WHAT YOU WILL DO:
Look through the lines below; wherever the word "Given" appears, copy that line.
[RECORDS FOR THE TASK]
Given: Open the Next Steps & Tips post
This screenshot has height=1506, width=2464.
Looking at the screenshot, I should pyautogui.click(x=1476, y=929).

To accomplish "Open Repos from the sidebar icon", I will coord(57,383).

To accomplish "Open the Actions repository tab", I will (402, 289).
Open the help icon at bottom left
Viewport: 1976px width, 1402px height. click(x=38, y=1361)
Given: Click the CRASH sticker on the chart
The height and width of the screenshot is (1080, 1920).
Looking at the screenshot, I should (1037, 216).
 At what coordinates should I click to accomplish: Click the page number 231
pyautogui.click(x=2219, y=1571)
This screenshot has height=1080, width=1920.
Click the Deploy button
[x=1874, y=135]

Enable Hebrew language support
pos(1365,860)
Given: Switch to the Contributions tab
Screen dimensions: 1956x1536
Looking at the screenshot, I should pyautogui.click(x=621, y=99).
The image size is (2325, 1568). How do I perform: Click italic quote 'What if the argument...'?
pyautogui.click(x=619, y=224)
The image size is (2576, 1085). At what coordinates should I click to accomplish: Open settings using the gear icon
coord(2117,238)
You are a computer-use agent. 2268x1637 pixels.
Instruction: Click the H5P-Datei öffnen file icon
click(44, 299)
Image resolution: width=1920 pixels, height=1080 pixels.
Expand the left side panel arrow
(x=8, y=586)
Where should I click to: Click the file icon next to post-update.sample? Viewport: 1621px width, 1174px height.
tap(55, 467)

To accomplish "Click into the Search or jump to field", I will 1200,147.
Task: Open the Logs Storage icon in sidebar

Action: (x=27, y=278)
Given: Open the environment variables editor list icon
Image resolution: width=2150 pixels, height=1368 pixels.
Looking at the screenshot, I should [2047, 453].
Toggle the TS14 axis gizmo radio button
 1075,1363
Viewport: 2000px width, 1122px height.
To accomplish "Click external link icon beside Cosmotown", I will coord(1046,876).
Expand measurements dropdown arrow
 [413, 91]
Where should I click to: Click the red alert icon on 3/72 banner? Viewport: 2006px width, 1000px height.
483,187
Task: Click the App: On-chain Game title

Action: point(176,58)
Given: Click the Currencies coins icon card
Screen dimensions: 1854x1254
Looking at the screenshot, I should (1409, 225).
[/RECORDS FOR THE TASK]
RESPONSE TO THE TASK:
Given: Open the Next Steps & Tips post
Given: Click the CRASH sticker on the chart
Given: Switch to the Contributions tab
Given: Open the environment variables editor list icon
Given: Click the Currencies coins icon card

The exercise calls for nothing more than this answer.